*DATA FOR ANALYSIS:*
# # #
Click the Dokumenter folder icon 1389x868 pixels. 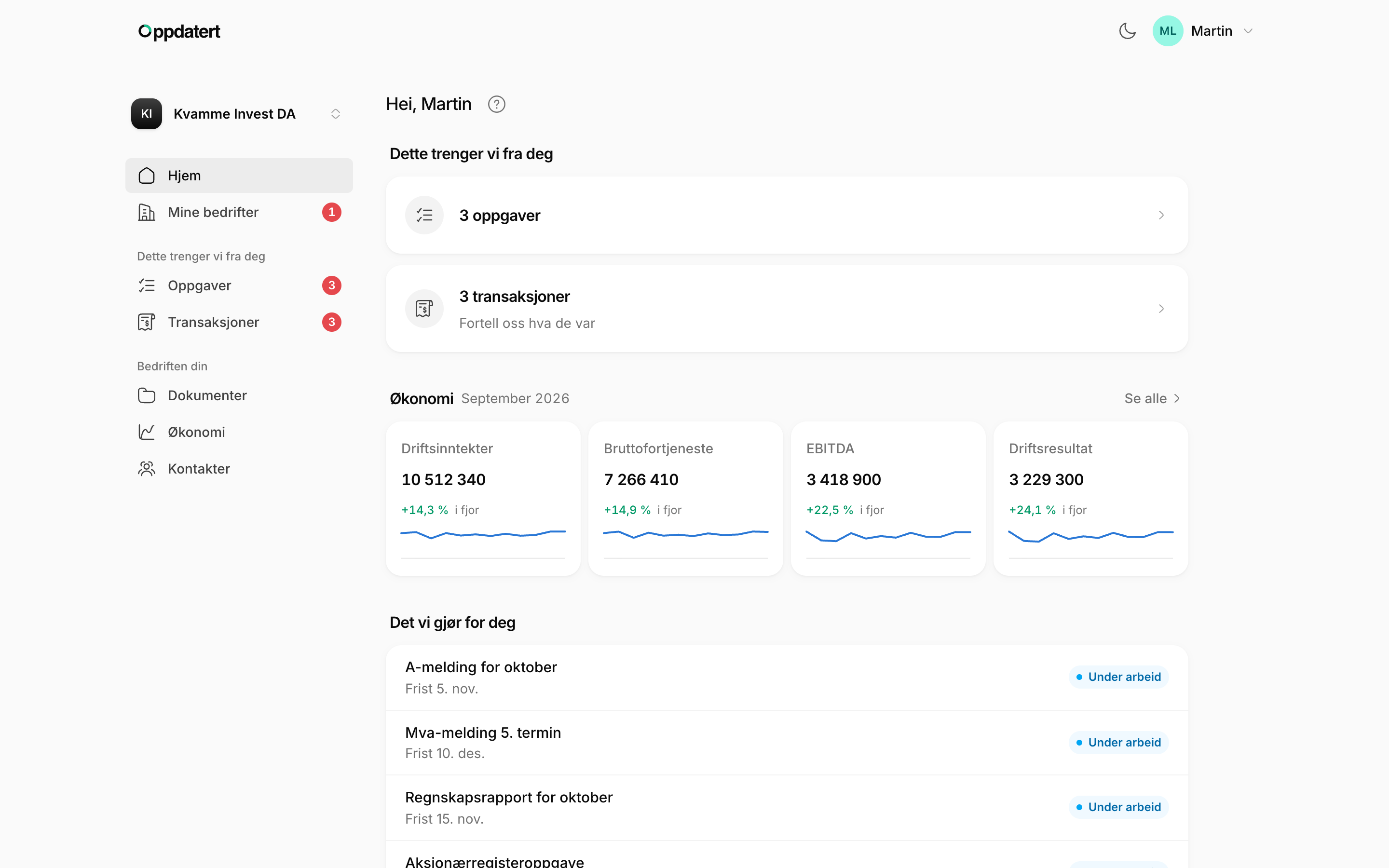(147, 395)
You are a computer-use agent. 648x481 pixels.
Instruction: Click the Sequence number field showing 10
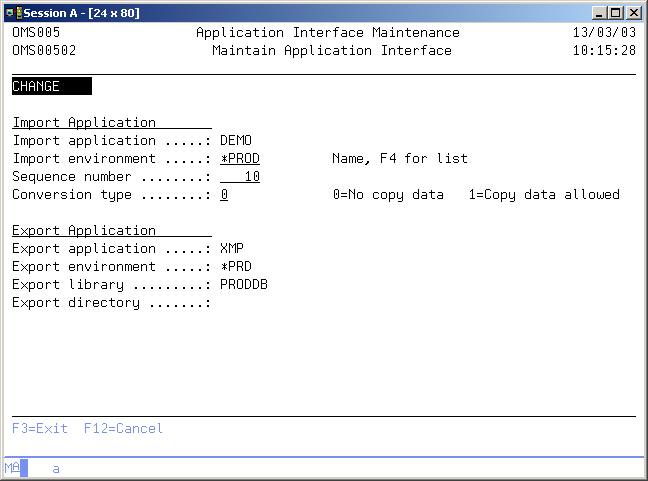(240, 177)
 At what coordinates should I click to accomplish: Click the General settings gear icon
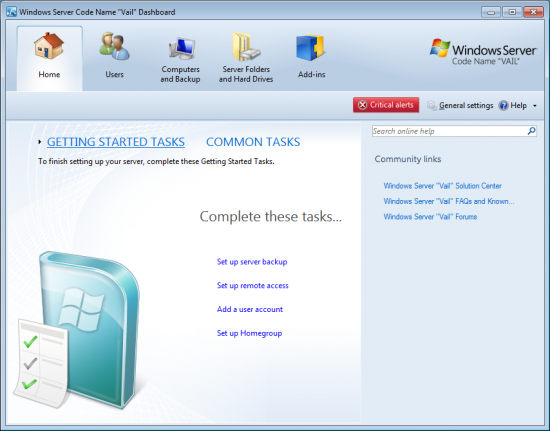(x=432, y=105)
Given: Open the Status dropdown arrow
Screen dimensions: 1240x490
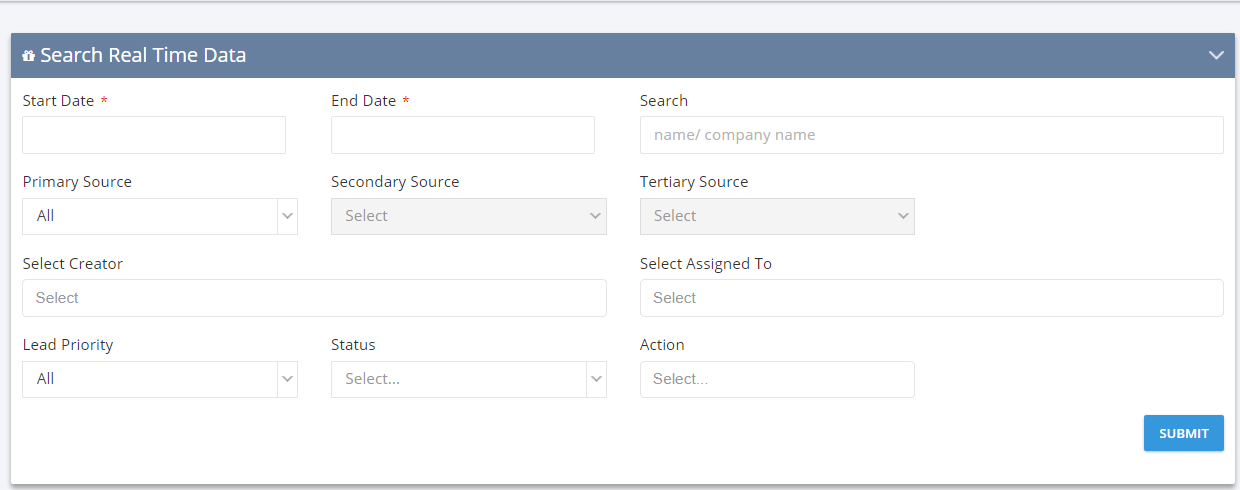Looking at the screenshot, I should click(597, 379).
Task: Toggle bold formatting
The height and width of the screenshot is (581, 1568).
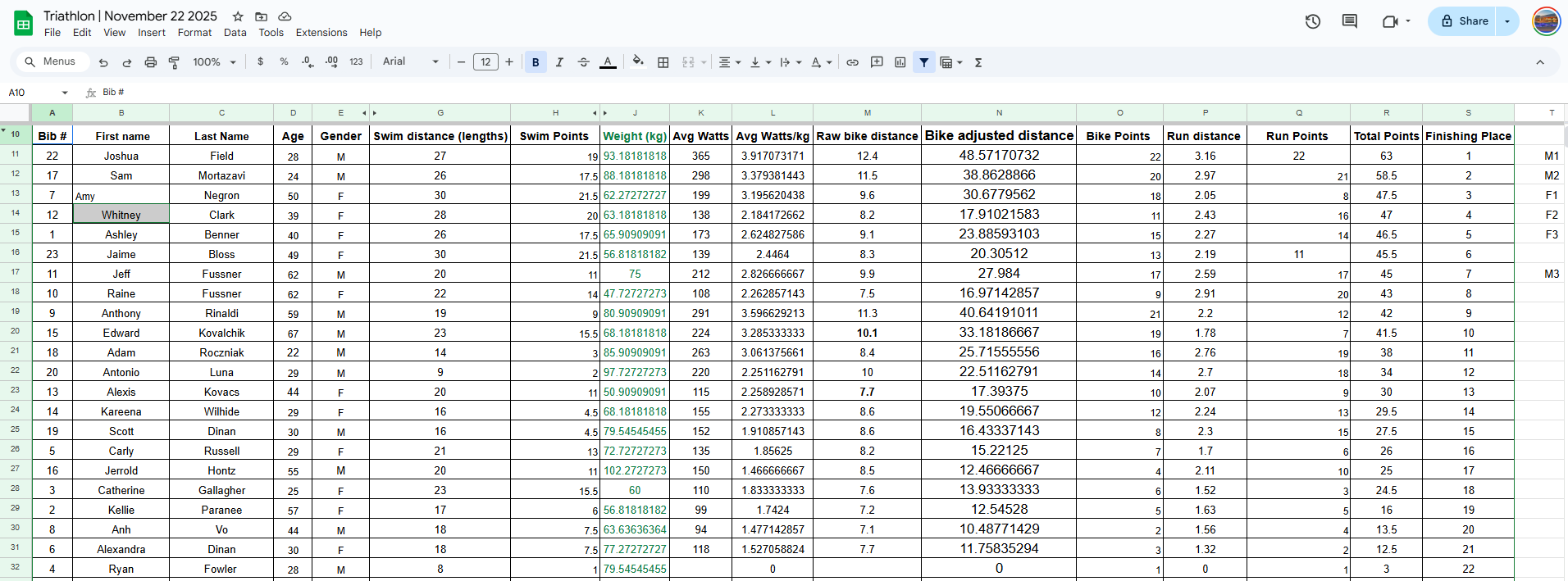Action: [x=536, y=62]
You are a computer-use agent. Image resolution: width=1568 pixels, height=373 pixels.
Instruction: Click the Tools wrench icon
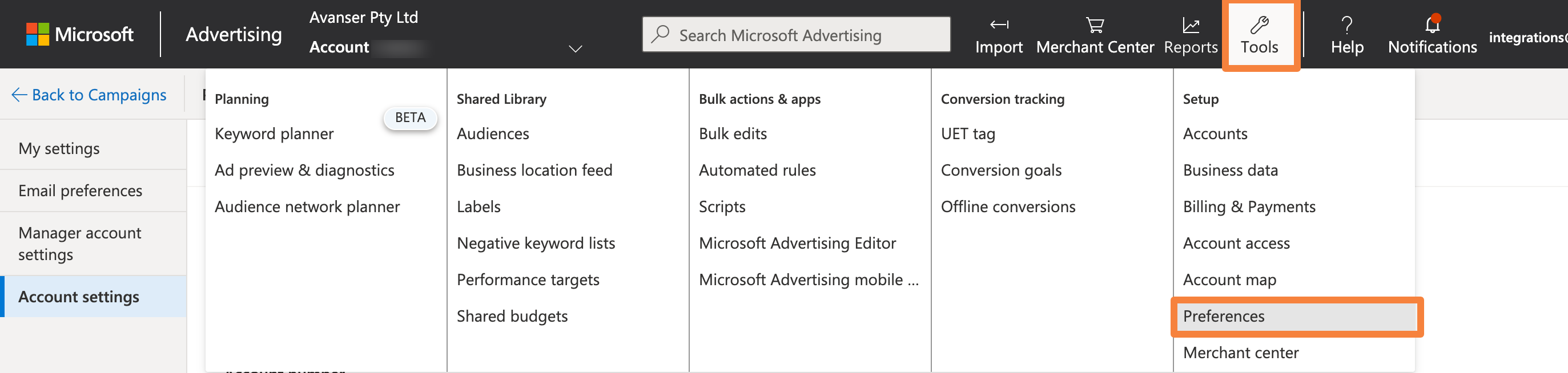[1259, 25]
# # #
*WHAT THE TASK REQUIRES:* Retype exactly the lines above, starting at the line containing "You are a computer-use agent. Image" and ending with the last line, both included; leave out the pictures.

*RESULT OF THE TASK:*
You are a computer-use agent. Image resolution: width=1568 pixels, height=373 pixels.
Instruction: Click the Tools wrench icon
[1259, 25]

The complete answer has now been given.